Invisible Barn
Barns have long been a fixture of rural life to the point where they seem to blend into the surroundings, becoming an organic piece of the landscape. It’s easy to forget that these manmade structures can have a ripple effect on the surrounding forest and meadow. That’s why the Invisible Barn, an innovative mirrored structure that blends seamlessly into its surroundings, has us so excited.
By Kate Dannies
New York based designers stpmj have made the dream of low impact rural architecture a reality with the Invisible Barn, a bird friendly structure that provides the function of a barn without the environmental imposition. Located in the centre of a tranquil grove in Socrates Sculpture Park in California, the Invisible Barn is simultaneously present and absent.
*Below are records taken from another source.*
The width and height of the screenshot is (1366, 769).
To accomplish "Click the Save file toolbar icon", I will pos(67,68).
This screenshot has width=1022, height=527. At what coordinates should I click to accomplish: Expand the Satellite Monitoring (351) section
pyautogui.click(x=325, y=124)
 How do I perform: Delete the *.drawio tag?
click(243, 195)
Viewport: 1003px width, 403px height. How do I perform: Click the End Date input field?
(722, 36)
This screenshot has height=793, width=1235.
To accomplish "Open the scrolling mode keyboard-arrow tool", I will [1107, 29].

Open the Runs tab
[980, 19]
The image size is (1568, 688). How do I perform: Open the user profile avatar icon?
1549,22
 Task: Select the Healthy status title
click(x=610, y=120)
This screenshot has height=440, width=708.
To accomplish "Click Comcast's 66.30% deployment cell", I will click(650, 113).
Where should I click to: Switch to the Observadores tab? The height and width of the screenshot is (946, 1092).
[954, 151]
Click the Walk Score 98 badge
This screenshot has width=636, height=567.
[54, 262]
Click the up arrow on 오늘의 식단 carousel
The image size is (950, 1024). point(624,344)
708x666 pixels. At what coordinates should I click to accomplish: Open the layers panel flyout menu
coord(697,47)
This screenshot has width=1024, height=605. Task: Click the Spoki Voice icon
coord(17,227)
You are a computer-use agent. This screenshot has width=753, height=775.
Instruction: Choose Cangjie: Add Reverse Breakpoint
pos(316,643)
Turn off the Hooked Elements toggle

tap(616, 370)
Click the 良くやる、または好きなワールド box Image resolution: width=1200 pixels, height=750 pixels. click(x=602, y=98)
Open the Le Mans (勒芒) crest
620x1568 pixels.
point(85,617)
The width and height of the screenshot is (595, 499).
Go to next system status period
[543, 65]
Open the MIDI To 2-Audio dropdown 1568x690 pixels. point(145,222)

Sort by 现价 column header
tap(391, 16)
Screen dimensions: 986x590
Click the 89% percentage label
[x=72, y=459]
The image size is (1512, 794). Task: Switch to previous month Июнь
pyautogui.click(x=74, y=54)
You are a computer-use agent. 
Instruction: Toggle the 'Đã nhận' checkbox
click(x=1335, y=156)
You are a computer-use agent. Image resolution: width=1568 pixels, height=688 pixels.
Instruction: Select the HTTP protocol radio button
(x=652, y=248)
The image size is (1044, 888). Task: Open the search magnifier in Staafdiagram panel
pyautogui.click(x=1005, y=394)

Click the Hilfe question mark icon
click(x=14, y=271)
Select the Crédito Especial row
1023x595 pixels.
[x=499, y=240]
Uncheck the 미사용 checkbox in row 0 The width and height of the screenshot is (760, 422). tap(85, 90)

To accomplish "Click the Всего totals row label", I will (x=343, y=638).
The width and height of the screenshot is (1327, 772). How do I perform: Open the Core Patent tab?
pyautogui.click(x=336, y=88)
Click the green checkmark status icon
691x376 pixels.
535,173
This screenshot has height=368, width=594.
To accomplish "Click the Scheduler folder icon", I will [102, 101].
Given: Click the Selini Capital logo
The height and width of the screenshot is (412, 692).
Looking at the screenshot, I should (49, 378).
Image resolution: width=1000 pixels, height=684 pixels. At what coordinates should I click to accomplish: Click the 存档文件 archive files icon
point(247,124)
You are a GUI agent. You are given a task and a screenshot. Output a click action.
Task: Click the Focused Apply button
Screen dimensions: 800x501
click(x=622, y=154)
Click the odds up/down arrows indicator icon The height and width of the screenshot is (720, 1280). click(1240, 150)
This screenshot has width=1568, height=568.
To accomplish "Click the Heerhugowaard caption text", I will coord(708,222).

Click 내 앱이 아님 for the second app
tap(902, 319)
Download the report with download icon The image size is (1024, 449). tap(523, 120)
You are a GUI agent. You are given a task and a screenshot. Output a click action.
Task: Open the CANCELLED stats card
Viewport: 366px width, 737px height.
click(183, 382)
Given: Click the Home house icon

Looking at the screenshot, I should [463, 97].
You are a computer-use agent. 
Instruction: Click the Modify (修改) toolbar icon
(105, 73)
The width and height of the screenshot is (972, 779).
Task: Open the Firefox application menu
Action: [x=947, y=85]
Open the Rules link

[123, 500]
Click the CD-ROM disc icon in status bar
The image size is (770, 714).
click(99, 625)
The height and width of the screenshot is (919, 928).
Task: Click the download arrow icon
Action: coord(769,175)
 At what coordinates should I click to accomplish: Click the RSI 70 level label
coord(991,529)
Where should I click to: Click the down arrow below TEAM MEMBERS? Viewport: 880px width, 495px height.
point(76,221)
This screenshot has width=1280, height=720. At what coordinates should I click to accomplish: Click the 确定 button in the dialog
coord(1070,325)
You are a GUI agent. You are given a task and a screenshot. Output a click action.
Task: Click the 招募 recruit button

The effect is accomplished by a system of mirrors, which reflect the surrounding landscape, camouflaging the structure from view. From a distance it is largely invisible, save for several natural wood rectangles that provide structure for the openings in the barn. Visitors to the interactive barn can move through and around the structure, experimenting with its physicality and ethereal lines.
The mirrored surfaces of the barn open the structure to constant change as it reflects different aspects of its evolving surroundings. From darkness to light and winter to summer, the Invisible Barn takes on new dimensions of visibility as it blends into and reinforces the surrounding landscape. Re-contextualizing without significantly altering its location, the Invisible Barn prompts reflection on the intended impact of architecture in the modern world.
While the design is certainly innovative, the site chosen for it contributes to the overall effect. The grove of trees that houses the Invisible Barn is composed of closely packed trees of similar heights, which facilitate the invisibility of the barn by emphasizing verticality, blurring the boundary between the natural site and the illusion of the barn.
The landscape of the site also shaped the design of the barn, which demanded a long and skinny parallelogram. Only the plywood-accented openings give the barn away and these themselves are an illusion as they appear from a distance to be floating on air, inviting passer by to approach, inspect, and discover the Invisible Barn.